Buch für Altdeutsche Aussprache?

2 Antworten

Von Experte indiachinacook bestätigt

Anders als heute gaben die Buchstaben des Alphabets die tatsächliche mittelhochdeutsche Aussprache gut wieder (nur "c" steht für k und Schluss-Z ist s), und so war z.B "ei" [eɪ̯], nicht [aɪ̯] wie jetzt, und "sp" und "st" nicht [ʃt, ʃp], das "lange I" war noch [i​ə] (wo es nicht später nach der Monophthongierung bei anderen Wörtern, etwa "Vieh", recht doof als Längezeichen eingeführt worden ist und ebenso war das historische "stumme H" noch ​[ ç, x], wie jetzt noch im Bairischen (z.B. "Vieh" [fi:ç] ).

Mehr und genauer hier:
Aussprache des Mittelhochdeutschen

Von Experte Koschutnig bestätigt

Es gibt mittelhochdeutsch (grob 1000– 1400) und althochdeutsch (vor 1000). Das sind sehr verschiedene Sprachen.

Beim Mittelhochdeutschen kannst Du mit viel Glück noch ein bißchen verstehen. Im folgenden Text aus dem Nibelungenlied (13. Jhd) beschreibt Kriemhild ihren Mann Sieg­fried den Drachentöter

Si sprach: „mîn man ist kuͤne, dar zů starch genůch.
do er den lintdrachen an deme berge slůch,
da badete sich der reke in dem blůte vil gemeit,
da von in seit in stvrme kein wafen nie versneit.“
Sie sprach: "Mein Mann ist kühn, dazu auch stark genug.
Als er den Linddrachen an dem Berge schlug,
Da badet' in dem Blute der Recke allbereit,
Daher ihn keine Waffe je versehren mocht im Streit.
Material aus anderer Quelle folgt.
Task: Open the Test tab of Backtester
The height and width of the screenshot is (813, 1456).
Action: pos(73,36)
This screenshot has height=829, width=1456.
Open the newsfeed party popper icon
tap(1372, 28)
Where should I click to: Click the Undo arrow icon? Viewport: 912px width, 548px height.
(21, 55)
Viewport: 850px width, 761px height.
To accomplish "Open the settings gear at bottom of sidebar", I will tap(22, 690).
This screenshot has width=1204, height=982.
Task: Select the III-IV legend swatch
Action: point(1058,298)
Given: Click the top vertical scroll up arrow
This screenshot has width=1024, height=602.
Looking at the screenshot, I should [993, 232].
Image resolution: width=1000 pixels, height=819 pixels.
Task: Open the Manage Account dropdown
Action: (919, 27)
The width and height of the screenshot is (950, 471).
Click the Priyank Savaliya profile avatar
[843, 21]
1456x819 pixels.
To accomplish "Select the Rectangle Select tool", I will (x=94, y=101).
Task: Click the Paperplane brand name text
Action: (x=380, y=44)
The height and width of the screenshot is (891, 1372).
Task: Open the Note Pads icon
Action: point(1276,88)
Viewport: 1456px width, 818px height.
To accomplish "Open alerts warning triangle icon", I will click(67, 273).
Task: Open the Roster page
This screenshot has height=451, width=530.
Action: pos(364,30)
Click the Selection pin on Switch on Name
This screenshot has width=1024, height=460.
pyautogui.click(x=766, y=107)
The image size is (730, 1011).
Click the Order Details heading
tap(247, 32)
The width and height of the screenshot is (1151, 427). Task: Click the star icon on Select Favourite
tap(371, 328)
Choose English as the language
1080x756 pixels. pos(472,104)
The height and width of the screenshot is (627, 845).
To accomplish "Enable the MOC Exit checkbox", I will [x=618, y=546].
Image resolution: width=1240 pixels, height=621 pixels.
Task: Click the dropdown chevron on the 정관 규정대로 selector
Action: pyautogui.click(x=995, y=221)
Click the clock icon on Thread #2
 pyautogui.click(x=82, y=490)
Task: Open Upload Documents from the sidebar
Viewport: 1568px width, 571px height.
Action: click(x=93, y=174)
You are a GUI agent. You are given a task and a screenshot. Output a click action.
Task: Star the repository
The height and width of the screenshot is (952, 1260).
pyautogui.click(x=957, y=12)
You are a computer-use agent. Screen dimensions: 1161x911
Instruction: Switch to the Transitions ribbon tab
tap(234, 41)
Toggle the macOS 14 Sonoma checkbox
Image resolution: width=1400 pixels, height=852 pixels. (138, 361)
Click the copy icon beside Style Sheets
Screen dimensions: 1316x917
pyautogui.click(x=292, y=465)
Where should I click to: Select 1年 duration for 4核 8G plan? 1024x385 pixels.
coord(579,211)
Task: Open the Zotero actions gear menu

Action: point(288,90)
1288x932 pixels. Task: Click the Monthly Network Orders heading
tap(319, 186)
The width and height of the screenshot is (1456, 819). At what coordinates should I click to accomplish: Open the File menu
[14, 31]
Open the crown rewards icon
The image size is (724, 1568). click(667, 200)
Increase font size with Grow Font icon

Du siehst, daß die Sprache sich beträchtlich von der heutigen unterscheidet. Der Satz­bau ist anders, die Lautverschiebung vom uo-Diphthong zum langen ū steht noch be­vor, einige Worte haben andere Bedeutung (Sturm=Kampf), andere gibt es heute nicht mehr (verschneiden=verletzen). Trotzdem versteht man mit einer Über­setzung ganz passabel, was gemeint ist.

Wenn Du mit bairischen oder alemannischen Dialekten vertraut bist, kannst Du Mit­tel­hoch­deutsch generell besser verstehen, weil diese Dialekte oft einzelne Merkmale des Mittelhochdeutschen besser bewahren als das Standarddeutsche.

Aber Althochdeutsch ist eine ganz andere Nummer. Hier ein paar Zeilen aus dem Muspilli (9. Jhd) über das Schicksal der Seelen beim Jüngsten Gericht. Das kannst Du Dir im Internet sogar anhören (der hier zitierte Ab­schnitt beginnt ab Sekunde 6 im Audio).

uuanta sar so sih diu sela   in den sind arheuit,
enti si den lihhamun    likkan lazzit,
so quimit ein heri   fona himilzungalon,
daz andar fona pehhe:   dar pagant siu umpi
Denn sobald sich die Seele auf den Pfad anhebt
und sie den Körper („Leichnam“) liegen läßt
so kommt das eine Heer von den Himmelssternen
das andere aus dem Höllenfeuer („Pech“): Da streiten sie darum

Das Wort für „streiten“ in der letzten Zeile ist glaube ich heutzutage ausgestorben; es soll aber in manchen Dialekten erhalten sein, als bägen oder so ähnlich. Das Wort für „Pfad“ oder „Weg“ in der ersten Zeile ist und heute noch im Gesinde erhalten (das sind die, mit denen man sich gemeinsam auf die Reise begibt). Das Wort zungal für „Stern“ ist unklaren Ursprungs und heute ausgestorben.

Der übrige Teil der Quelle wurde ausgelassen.